What is expected:
Every line of the records below that holds the word "will" belongs in the answer.

Dataset entries
-.-.-

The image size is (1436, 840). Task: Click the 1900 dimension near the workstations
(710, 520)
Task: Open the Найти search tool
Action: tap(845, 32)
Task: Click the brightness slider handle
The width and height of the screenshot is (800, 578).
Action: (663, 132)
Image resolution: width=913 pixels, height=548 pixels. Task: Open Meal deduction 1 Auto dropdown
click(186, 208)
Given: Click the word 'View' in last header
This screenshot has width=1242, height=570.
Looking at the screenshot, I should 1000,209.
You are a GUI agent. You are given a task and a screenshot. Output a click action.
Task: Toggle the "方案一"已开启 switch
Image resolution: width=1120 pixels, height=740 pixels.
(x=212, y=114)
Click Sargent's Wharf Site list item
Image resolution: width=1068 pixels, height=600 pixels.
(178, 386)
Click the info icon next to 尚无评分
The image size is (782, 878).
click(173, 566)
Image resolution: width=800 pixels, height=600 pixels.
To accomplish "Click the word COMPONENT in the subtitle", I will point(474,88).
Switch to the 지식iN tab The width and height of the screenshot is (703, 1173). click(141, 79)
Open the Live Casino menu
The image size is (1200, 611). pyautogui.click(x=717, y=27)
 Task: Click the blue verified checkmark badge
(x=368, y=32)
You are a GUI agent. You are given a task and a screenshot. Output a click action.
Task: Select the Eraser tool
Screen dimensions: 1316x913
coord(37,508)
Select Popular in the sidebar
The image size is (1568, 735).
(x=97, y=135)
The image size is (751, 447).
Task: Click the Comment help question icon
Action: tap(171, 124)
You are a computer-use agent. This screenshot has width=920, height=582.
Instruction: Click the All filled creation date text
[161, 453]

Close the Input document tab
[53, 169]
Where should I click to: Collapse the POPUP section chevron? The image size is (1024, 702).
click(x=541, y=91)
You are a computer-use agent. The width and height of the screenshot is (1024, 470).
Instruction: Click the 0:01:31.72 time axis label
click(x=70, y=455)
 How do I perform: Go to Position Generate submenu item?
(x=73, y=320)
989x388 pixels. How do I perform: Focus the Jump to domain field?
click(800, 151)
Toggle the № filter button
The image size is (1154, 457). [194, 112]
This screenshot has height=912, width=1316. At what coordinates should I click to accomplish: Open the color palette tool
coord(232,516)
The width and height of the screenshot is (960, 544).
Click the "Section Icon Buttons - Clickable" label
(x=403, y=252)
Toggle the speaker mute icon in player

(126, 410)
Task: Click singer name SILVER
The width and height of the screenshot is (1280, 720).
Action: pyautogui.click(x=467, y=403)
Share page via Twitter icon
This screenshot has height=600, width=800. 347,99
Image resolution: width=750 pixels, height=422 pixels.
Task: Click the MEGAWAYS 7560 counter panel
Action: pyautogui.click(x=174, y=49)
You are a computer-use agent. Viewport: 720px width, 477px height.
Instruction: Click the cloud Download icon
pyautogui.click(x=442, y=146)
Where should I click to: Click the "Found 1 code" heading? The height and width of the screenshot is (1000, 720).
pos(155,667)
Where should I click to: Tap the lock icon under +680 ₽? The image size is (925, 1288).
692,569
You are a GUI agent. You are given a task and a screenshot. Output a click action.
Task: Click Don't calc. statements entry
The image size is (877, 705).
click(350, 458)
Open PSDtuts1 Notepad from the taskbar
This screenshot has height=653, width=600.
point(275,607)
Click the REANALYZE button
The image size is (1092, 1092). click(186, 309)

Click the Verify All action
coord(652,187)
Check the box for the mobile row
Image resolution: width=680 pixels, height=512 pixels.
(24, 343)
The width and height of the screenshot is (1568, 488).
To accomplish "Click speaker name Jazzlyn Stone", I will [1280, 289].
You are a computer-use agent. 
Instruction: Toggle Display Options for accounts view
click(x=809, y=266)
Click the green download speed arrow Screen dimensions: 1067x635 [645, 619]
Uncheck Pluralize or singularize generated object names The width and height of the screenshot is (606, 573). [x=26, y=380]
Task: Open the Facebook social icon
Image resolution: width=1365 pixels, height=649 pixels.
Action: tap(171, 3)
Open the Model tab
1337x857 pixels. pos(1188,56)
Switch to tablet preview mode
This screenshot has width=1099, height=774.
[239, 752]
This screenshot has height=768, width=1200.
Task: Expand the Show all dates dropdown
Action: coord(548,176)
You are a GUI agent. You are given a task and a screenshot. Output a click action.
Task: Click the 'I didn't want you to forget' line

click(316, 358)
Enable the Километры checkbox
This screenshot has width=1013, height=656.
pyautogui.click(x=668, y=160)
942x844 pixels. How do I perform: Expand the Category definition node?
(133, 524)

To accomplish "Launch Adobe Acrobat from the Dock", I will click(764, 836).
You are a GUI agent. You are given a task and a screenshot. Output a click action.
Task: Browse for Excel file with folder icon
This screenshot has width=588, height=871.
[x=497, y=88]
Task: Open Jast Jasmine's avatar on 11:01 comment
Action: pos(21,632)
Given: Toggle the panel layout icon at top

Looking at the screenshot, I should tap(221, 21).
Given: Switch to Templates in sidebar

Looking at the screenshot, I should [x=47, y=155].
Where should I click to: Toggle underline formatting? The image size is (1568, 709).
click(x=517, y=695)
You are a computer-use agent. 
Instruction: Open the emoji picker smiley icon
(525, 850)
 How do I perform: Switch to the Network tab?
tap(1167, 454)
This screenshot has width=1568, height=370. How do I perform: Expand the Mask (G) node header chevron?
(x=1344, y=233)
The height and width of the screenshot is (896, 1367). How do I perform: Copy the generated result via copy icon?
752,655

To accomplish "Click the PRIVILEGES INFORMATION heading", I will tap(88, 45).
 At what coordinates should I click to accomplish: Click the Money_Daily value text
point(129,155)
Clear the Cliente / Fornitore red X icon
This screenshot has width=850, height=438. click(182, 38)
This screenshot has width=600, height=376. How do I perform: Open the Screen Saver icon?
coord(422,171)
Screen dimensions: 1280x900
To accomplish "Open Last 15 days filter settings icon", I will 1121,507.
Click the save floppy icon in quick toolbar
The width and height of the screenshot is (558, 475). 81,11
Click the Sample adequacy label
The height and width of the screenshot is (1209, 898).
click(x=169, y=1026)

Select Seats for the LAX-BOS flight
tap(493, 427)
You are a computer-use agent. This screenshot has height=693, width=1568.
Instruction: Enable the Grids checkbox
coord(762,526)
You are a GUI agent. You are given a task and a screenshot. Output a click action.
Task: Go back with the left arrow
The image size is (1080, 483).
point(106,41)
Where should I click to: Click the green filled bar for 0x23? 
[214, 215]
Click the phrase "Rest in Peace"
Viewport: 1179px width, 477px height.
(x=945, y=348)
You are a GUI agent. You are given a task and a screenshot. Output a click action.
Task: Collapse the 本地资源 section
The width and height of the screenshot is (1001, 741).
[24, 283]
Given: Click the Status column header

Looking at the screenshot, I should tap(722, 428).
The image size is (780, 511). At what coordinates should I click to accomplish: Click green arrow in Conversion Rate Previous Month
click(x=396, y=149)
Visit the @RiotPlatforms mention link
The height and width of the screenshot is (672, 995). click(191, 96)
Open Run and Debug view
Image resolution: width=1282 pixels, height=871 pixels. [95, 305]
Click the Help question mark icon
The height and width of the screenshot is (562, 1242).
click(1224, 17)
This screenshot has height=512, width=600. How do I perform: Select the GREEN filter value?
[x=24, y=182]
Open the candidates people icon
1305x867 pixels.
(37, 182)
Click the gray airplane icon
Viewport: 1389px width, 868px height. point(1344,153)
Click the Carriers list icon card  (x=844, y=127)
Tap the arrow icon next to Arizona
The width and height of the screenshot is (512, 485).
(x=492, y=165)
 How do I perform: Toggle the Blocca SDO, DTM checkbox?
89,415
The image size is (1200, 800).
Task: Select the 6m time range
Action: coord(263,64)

-.-.-

Expected answer:
To accomplish "Click the word COMPONENT in the subtitle", I will point(474,88).
To accomplish "Click speaker name Jazzlyn Stone", I will [1280, 289].
To accomplish "Launch Adobe Acrobat from the Dock", I will click(764, 836).
To accomplish "Click the PRIVILEGES INFORMATION heading", I will tap(88, 45).
To accomplish "Open Last 15 days filter settings icon", I will 1121,507.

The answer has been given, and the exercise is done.